Stored items:
'''

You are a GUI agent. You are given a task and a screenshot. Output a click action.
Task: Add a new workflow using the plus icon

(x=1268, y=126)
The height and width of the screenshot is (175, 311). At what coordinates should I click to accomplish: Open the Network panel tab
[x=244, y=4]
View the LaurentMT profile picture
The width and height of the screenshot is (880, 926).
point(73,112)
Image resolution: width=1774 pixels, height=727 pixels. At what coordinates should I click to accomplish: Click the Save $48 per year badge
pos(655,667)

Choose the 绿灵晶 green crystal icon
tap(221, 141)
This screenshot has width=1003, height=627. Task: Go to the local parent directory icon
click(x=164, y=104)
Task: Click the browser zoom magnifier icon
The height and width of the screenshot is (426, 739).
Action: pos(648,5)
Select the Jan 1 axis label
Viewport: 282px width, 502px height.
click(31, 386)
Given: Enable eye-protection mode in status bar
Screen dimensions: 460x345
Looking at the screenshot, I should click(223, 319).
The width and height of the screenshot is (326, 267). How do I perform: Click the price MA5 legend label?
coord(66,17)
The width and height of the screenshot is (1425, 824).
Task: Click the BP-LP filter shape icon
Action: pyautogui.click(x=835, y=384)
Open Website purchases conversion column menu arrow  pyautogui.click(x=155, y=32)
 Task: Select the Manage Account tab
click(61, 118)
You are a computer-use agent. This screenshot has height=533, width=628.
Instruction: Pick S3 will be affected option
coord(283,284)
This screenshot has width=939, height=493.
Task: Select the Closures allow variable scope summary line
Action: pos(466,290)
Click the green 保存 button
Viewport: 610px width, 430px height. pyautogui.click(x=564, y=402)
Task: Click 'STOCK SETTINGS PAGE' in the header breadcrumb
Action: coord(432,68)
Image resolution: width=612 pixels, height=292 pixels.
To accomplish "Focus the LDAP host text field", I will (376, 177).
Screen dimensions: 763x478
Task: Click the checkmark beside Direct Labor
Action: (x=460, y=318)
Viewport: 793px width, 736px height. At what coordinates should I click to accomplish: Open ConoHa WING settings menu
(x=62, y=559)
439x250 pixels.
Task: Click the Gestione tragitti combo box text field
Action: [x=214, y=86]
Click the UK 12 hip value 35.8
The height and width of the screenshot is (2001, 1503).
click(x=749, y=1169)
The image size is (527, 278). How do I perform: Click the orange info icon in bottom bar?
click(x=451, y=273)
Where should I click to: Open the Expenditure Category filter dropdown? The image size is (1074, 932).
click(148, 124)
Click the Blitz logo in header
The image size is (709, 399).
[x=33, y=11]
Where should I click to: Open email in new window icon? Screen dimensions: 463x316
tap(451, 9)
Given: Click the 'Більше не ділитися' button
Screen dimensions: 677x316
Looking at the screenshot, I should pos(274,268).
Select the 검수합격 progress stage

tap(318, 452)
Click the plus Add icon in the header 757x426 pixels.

'''

**What is expected:**
Within the records above, how many lines include the word "agent"? Only the number is wanted.

**Answer area:**
2